PROBLEM REQUIREMENTS
Retype the stretch of items from the line that contains "beside Текущее состояние" through the line that contains "point(248,33)", including both of those lines, keeping every character the same.

Items from a data source
[Start]
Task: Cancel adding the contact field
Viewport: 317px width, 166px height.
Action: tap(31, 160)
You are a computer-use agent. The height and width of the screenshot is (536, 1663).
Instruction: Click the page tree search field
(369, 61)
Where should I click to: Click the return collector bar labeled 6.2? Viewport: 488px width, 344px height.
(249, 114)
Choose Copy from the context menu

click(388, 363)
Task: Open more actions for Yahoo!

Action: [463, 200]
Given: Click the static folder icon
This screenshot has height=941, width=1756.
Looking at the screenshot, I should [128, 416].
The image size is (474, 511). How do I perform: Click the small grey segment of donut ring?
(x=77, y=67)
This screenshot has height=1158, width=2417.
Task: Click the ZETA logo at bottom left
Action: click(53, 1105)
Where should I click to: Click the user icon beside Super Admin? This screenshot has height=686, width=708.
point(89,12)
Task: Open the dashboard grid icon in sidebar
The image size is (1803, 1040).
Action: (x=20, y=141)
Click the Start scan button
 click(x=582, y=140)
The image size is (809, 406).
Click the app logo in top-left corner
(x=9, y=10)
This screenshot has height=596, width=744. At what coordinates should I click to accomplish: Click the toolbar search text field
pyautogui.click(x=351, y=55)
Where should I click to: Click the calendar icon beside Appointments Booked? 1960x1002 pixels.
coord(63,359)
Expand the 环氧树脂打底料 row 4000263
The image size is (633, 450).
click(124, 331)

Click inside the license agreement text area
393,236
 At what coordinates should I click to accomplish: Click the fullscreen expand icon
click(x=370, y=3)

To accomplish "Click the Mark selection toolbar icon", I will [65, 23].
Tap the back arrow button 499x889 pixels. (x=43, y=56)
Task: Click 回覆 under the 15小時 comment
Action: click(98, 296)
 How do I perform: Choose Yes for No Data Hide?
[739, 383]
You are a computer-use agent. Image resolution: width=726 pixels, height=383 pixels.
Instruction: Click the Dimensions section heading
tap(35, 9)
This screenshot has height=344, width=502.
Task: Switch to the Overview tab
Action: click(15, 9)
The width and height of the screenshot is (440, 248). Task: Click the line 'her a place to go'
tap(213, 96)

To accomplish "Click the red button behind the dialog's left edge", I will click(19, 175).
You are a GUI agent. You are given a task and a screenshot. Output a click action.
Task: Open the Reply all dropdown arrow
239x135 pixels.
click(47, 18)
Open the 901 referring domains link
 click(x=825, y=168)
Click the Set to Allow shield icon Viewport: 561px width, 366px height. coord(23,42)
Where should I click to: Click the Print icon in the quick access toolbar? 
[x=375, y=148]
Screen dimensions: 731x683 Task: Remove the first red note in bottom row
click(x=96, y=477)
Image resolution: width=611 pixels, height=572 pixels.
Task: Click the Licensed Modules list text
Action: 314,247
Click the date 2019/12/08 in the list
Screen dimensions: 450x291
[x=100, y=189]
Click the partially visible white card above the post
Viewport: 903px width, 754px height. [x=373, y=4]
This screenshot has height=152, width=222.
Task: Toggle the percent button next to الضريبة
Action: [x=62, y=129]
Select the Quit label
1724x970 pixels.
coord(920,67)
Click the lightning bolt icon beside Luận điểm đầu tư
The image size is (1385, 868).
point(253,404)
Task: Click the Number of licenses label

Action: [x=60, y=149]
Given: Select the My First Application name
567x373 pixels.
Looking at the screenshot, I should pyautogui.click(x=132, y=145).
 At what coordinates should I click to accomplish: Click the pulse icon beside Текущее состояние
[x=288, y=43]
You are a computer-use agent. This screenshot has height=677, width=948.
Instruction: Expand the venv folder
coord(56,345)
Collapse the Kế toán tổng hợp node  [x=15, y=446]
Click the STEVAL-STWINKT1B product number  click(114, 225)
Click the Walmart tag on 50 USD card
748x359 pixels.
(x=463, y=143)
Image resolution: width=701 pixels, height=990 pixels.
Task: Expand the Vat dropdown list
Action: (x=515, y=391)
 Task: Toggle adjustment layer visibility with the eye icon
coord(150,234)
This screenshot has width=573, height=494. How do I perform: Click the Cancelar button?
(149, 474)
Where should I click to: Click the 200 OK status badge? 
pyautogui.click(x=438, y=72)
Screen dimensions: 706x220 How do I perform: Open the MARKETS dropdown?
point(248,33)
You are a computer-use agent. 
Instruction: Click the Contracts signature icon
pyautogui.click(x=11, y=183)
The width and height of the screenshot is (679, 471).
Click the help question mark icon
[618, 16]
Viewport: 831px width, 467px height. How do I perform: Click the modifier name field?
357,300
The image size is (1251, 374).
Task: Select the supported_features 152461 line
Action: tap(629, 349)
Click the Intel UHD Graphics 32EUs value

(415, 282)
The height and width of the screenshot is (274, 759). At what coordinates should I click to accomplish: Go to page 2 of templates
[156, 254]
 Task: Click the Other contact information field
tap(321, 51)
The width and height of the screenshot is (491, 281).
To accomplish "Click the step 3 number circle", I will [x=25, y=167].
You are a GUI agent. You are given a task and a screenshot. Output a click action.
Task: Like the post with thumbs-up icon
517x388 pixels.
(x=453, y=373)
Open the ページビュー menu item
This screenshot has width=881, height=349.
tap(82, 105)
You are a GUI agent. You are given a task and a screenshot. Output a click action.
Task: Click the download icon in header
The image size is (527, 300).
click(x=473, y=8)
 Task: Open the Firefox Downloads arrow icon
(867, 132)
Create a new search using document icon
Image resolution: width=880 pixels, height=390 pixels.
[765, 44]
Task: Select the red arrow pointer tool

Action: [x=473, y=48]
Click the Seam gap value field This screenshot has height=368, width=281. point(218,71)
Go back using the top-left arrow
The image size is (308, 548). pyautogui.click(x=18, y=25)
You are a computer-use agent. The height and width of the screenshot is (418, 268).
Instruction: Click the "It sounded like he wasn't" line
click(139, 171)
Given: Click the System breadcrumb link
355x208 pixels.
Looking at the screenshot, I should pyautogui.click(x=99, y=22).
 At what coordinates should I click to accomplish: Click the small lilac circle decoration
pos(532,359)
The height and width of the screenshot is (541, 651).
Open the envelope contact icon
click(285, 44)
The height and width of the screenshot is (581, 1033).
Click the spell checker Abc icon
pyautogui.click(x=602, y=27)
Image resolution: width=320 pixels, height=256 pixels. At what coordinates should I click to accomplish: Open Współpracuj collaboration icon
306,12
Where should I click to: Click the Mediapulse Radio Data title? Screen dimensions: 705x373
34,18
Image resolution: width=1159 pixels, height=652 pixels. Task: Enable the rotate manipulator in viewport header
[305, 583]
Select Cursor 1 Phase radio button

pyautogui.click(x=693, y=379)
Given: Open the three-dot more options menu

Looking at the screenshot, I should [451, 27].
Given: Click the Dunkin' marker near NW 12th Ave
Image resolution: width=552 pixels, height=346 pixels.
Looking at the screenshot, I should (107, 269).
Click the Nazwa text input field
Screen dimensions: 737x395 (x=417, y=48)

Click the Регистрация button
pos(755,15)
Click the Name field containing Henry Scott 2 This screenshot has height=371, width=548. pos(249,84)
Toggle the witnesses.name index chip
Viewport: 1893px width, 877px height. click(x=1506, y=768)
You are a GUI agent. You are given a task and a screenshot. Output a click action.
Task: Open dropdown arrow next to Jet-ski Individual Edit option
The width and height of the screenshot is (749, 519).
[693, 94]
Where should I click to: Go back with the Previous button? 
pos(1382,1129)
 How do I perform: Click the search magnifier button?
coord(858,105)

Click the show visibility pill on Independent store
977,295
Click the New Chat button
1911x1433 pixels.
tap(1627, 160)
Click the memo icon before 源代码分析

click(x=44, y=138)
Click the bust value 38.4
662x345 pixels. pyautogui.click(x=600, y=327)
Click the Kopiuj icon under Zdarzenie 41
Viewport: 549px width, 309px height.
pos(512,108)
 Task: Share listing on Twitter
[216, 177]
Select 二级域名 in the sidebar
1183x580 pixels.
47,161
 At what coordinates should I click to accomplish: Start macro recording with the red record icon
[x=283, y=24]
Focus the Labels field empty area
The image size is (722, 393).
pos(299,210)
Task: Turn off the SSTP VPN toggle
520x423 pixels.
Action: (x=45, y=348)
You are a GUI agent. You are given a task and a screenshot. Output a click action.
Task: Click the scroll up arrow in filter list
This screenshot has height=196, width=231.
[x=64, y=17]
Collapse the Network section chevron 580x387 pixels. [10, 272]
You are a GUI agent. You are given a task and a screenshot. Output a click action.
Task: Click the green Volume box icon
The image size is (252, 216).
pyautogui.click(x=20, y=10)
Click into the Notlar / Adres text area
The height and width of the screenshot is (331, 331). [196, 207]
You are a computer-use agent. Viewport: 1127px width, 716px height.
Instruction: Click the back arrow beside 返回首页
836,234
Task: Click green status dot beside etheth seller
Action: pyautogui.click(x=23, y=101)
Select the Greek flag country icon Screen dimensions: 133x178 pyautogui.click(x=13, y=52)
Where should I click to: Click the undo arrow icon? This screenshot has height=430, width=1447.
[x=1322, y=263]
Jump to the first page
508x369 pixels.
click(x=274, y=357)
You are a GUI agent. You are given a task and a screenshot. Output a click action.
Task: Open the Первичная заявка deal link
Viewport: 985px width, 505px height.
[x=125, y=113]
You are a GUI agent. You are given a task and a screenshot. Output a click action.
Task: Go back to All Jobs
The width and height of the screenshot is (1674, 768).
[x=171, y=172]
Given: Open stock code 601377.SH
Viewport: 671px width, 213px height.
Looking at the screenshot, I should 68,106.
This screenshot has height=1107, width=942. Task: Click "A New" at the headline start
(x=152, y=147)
[End]
RESULT
 At what coordinates should I click to accomplish: Click the pulse icon beside Текущее состояние
[x=288, y=43]
You are a computer-use agent. This screenshot has height=677, width=948.
Instruction: Expand the venv folder
coord(56,345)
Collapse the Kế toán tổng hợp node  [x=15, y=446]
Click the STEVAL-STWINKT1B product number  click(114, 225)
Click the Walmart tag on 50 USD card
748x359 pixels.
(x=463, y=143)
Image resolution: width=701 pixels, height=990 pixels.
Task: Expand the Vat dropdown list
Action: (x=515, y=391)
 Task: Toggle adjustment layer visibility with the eye icon
coord(150,234)
This screenshot has width=573, height=494. How do I perform: Click the Cancelar button?
(149, 474)
Where should I click to: Click the 200 OK status badge? 
pyautogui.click(x=438, y=72)
Screen dimensions: 706x220 How do I perform: Open the MARKETS dropdown?
point(248,33)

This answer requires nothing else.